21 – O que é preciso ter para se manter na estrada sem grande estresse?
Eu já falei em vários vídeos que para não se manter estressado nas estradas, basta aproveitar a viagem, olhar a paisagem, se divertir, botar uma boa música, esquecer o carregamento, o horário, os problemas. Estressado, nada será resolvido. Só vai piorar. Então, se é um problema é porque tem uma solução.
22 – Ainda compensa ser caminhoneiro no Brasil?
Claro que compensa, apesar de ser bastante explorado, compensa ser caminhoneiro no Brasil. Eu ganho mais do que minha irmã que tem duas faculdades. Mas, por outro lado, eu não tenho vida social. O motorista precisa saber que terá que se abdicar de muitas coisas e tem que gostar disso. Muita gente venera o caminhão e gosta de ser caminhoneiro. Então, eu acho que, de certa forma, compensa. É preciso melhorar, mas, ainda assim, é uma profissão que muita gente almeja e como diz: tá ruim mas tá bom né.
23 – Qual a dica para quem quer iniciar na carreira?
Não existe dica pra iniciar na carreira de caminhoneiro.
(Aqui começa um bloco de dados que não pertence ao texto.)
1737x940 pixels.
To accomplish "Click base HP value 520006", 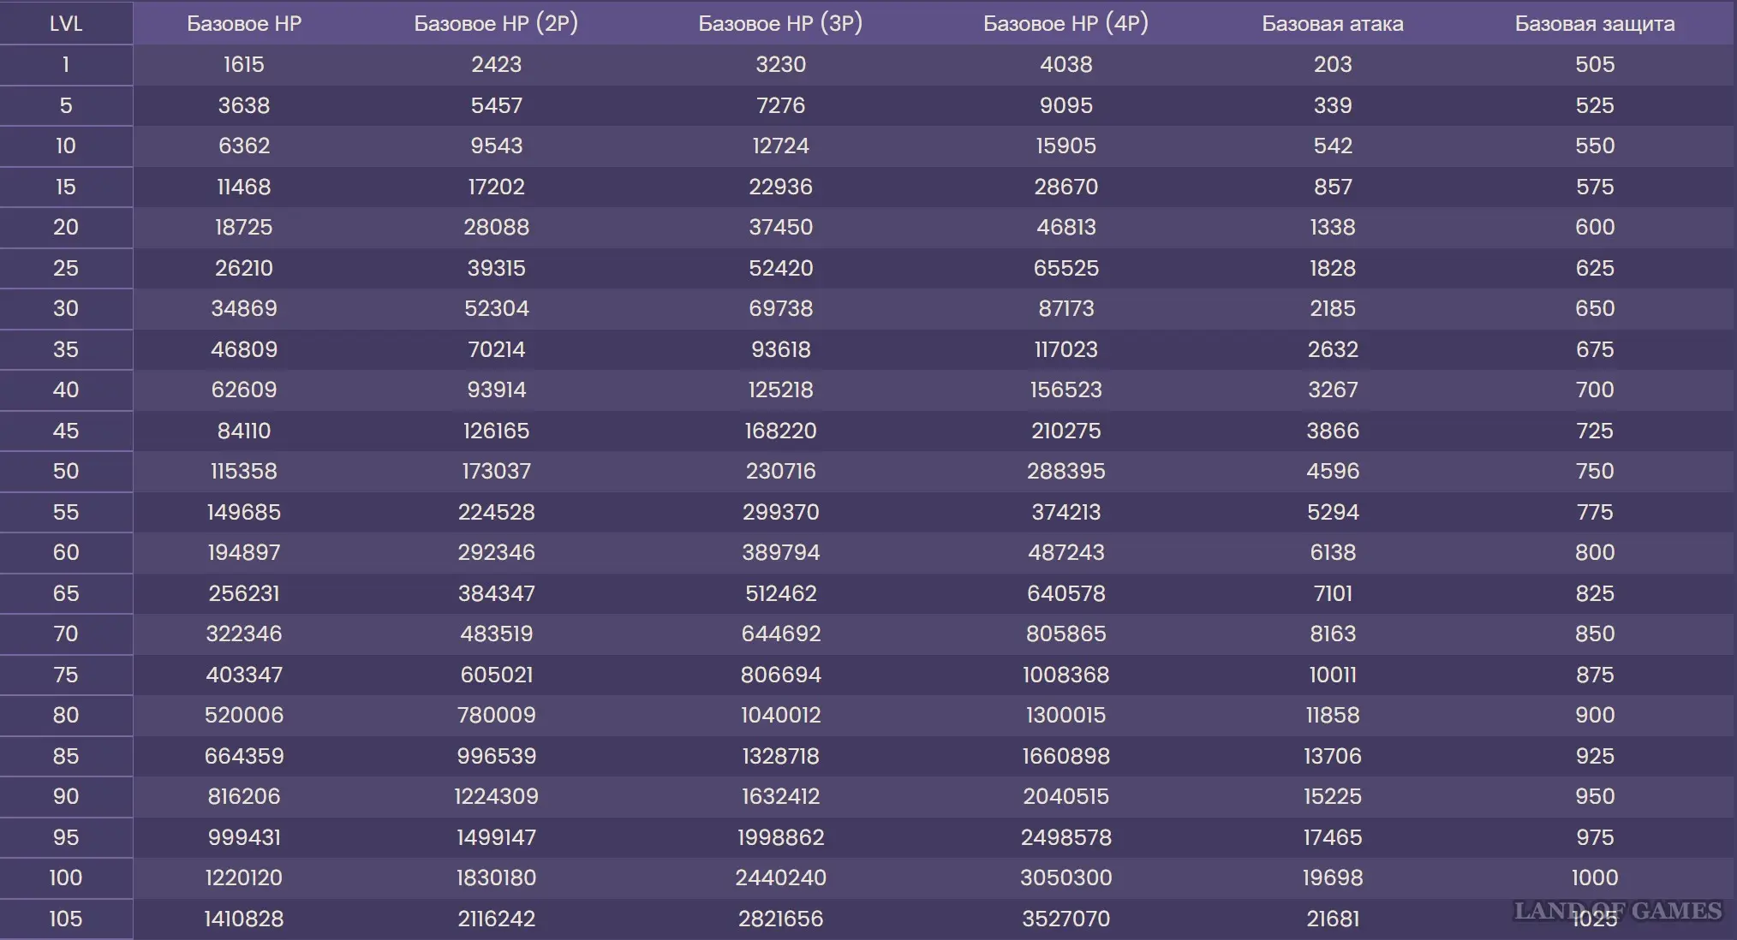I will click(244, 715).
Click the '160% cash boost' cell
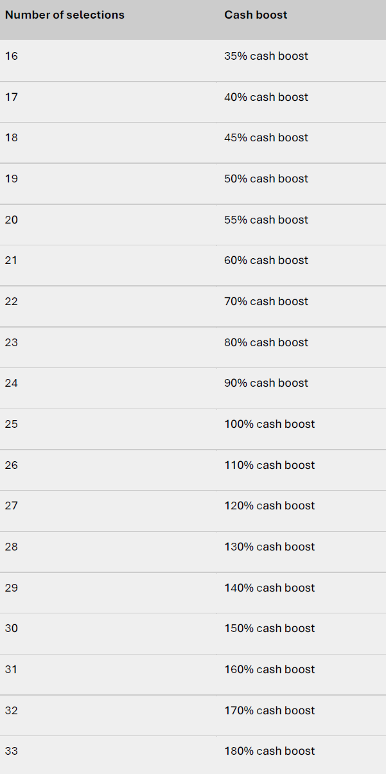This screenshot has width=386, height=774. (270, 670)
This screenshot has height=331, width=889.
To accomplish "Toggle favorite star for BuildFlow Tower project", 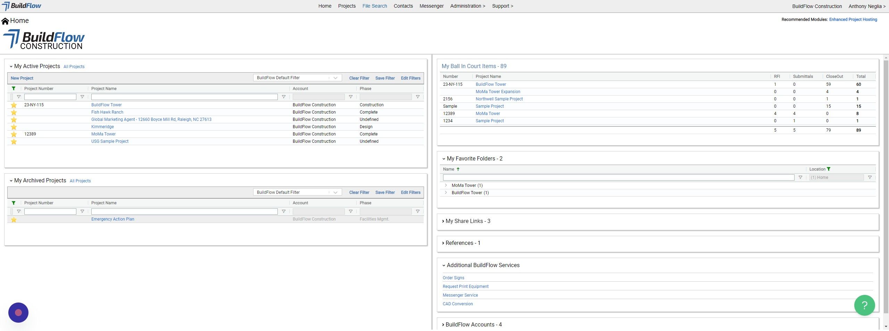I will [x=14, y=105].
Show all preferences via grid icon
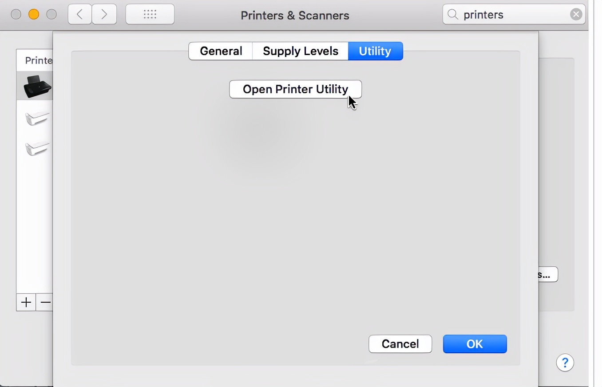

Caminhoneiro não é uma carreira. Caminhoneiro é uma coisa que vem de dentro da pessoa; a pessoa vai gostando daquilo. Não é ir lá e fazer um concurso para ser policial ou fazer um treinamento. Ser caminhoneiro é difícil. Mas é como eu digo: é uma profissão diferente, porque você tem que abdicar de muitas coisas; primeiro você tem que saber que vai ficar longe dos filhos, da esposa e dos amigos. A estrada foi feita pra poucos. Muitos começam e acabam não se adaptando. É uma profissão que demora anos para você ser moldado. Não é em cinco, seis meses que você pode ser chamado de caminhoneiro; tem que derramar muitas lágrimas de sangue, muito suor e como a gente diz: comer muito asfalto, por muito tempo pra ser digno de ser chamado de caminhoneiro.
24 – O que poderia ser feito para melhorar a vida dos caminhoneiros?
Primeiro, o caminhoneiro tem que querer melhorar as coisas para ele; aprender a não roubar pequenas coisas; não sujar onde ele para o descanso e respeitar sua profissão e seus colegas. A vida de caminhoneiro é o que ele faz. Quando oferecem algum conforto pra ele, é preciso dar valor e não estragar. Tem que cuidar e respeitar o espaço que foi reservado pra ele. Um deve cuidar do outro. É como no quartel, se no plantão apareceu uma mancha na porta do banheiro, toda companhia que estava de plantão vai ter que pagar uma lata de tinta. Então, a vida do caminhoneiro pra melhorar tem que começar por ele mesmo; ele tem que melhorar.